If you’ve just arrived in the U.S., common medical terms might be a bit confusing to you. The entire healthcare system is a bit convoluted to foreigners, especially those who live in countries with public healthcare. Most notably, many users don’t understand what healthcare provider network refers to.
To clear the air, we’ll explain what this phrase refers to and why is not having a provider network so risky.
What is a healthcare provider network?
When getting insurance, medical users actually acquire services from a particular healthcare provider network. These networks consist of numerous individual physicians, hospitals, and clinics, which are obliged to provide support in case of medical emergencies and routine checkups. Medical facilities and medical practitioners that don’t belong to your designated network are considered “out-of-network” providers.
Keep in mind that each healthcare plan is connected to a specific network. That way, when you’re getting insurance, you’re also connected to a set of providers that can assist you. Receiving medical aid from other hospitals and clinics that are out of network will be charged 100%.
Why do we use healthcare provider networks?
There are several good reasons why practitioners and medical facilities are clumped up into networks:
- Grouping hospitals and clinics together into one network makes the whole insurance and medical assistance process easier to streamline
- Having networks is also much easier for insurance businesses as they can ensure the same quality of service for all patients. All network members are submitted through the same credentialing process (learn more about this by checking Andros website), which makes the level of service relatively similar no matter where you go
- When all these entities are clumped together, it’s easier for insurance companies to negotiate pricing. The same max costs are applied to all members, which might also reduce how much patients have to cover
Having networks is great for everyone involved. Besides streamlining the administrative process, insurance companies can provide the same level of care for all patients.
What do networks include?
It’s worth noting that payers won’t accept just about anyone in their networks. They use a set of quality standards and requirements when signing contracts with external entities, which are called network adequacy standards. Unfortunately, this can be a double-edged sword.
Having strict standards might prevent payers from having a big, flexible network. As a result, some of the patients might not receive good enough protection, which can potentially affect coverage guarantee. So, payers need to give new members enough time to adapt to their policies.
Whatever the case, these are crucial elements of a good healthcare provider network:
- Each network needs to have a specific number of specialists to cover the potential needs of all patients
- The network should be able to provide a 24-hour emergency service to all patients
- Lastly, the network needs to encompass emergencies where all patients would simultaneously ask for the same type of assistance (i.e., pandemics)

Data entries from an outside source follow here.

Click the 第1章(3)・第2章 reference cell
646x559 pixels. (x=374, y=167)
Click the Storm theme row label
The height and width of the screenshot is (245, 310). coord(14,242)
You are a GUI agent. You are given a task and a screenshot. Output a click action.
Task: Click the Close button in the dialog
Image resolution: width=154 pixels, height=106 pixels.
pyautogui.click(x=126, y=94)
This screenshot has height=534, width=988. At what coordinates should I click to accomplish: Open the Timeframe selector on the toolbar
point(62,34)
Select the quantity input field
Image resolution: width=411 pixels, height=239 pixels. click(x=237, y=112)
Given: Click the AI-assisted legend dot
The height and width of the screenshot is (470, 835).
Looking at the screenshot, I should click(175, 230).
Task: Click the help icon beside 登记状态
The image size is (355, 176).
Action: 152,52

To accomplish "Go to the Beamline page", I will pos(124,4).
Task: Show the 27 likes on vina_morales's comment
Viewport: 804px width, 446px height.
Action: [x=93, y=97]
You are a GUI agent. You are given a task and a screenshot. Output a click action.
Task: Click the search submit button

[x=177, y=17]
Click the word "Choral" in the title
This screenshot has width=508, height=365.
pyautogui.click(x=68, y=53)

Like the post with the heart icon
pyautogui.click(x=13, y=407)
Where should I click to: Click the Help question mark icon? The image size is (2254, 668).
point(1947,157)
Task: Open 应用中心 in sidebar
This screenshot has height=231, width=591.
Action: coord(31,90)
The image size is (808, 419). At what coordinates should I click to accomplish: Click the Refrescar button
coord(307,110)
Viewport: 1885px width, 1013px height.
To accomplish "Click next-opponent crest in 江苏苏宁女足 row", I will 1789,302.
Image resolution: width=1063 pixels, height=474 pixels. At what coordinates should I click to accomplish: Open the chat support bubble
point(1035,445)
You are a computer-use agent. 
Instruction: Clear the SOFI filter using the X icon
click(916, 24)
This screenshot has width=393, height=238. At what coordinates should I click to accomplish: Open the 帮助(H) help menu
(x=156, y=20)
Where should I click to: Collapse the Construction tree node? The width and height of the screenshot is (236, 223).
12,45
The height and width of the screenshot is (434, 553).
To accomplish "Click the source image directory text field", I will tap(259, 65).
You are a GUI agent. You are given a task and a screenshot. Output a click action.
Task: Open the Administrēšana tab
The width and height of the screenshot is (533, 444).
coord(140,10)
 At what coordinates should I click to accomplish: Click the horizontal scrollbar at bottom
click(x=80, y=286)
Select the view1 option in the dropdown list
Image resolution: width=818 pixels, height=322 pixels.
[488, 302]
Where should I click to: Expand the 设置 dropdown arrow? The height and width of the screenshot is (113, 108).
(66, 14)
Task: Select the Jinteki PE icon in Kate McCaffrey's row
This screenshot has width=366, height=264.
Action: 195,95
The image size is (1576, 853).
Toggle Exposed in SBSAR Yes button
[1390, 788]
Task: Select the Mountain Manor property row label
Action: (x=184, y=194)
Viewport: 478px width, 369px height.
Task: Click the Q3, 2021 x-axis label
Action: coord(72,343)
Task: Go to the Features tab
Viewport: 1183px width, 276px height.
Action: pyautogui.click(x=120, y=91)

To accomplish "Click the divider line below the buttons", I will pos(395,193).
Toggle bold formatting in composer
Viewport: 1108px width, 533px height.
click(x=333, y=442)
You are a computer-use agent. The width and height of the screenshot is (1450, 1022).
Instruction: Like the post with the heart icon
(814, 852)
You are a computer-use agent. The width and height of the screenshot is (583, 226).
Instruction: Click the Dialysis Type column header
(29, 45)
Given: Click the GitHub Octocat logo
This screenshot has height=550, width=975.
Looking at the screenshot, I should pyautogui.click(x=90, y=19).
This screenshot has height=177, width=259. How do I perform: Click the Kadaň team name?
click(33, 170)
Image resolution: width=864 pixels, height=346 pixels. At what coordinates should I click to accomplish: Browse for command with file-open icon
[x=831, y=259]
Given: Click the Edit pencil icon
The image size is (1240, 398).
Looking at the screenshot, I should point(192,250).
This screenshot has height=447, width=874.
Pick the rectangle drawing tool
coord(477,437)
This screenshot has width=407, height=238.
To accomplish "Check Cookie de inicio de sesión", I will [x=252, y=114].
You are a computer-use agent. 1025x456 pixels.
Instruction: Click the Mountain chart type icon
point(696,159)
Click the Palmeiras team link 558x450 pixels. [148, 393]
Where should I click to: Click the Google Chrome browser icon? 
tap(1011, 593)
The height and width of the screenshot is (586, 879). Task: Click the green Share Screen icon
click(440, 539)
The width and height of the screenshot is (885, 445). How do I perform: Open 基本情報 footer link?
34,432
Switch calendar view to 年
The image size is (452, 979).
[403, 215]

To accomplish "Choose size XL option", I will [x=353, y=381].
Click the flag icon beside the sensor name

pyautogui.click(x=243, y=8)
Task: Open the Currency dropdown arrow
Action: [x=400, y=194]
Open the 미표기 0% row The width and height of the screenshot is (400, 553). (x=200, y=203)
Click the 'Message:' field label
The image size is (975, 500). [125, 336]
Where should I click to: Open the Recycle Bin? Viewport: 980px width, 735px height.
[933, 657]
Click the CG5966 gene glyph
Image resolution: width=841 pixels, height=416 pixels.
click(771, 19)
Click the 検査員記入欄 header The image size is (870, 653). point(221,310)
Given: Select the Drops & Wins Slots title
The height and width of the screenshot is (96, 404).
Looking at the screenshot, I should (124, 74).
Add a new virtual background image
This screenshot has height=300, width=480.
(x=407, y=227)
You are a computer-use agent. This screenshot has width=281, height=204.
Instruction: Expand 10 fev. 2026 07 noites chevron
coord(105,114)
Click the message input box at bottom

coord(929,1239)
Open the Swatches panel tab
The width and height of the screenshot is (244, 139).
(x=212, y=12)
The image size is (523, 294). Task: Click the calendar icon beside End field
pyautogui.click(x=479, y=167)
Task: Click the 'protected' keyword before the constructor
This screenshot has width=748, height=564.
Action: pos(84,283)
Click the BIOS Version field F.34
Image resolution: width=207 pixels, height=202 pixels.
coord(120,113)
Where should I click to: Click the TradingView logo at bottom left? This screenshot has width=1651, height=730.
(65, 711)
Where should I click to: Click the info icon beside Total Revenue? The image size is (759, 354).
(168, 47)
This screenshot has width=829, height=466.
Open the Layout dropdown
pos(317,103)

If a payer can’t fulfill obligations to their patients, their clients can ask for proper compensation.
Different types of health plans
Aside from understanding the network basics, it’s also vital for users to learn more about different health plans. Keep in mind that your coverage will vary based on the plan you have, which can be a difference-maker when you get sick.
For more information on available health plans in the United States, you can visit for additional details https://www.medicareadvantageplans2024.org. Here is a short breakdown of different health plans provided in the United States:
- PPO (Preferred Provider Organization) is a common plan that comes with a list of preferred providers. The insurance companies encourage patients to visit these practitioners. However, it’s worth noting that you can also go with hospitals and clinics that aren’t on the list but, in that case, you won’t be fully covered
- HMO (Health Maintenance Organization) plans are much more restrictive compared to PPOs. In fact, when you go with this option, you’re forced to choose a PCP or primary care physician who will perform all your checkups. As compensation for this lack of flexibility, HMOs come with lower premiums
- POS (Point-of-Service) is a type of plan that allows its members to pay lower fees when using a network provider. But if you wish to see a specialist, you’ll first need a referral from your designated PCP
- EPO (Exclusive Provider Organization) can only cover services within the network. The only exclusion to this rule is emergencies
Issues with out-of-network providers
Ideally, you should always go with providers that are a part of your network. If you receive medical care from professionals who aren’t part of your health plan, you’ll have to pay full price while also having to tackle a few other issues:
- Out-of-network providers can charge you up to 100% of the difference between what your health plan covers and what they charge (also referred to as balance billing). As a result, you can get hit by a massive bill, which otherwise doesn’t happen with your regular medical providers
- Many health plans don’t have the coinsurance that would otherwise cover out-of-network services. In other words, you might get hit by maximum coinsurance when using these providers.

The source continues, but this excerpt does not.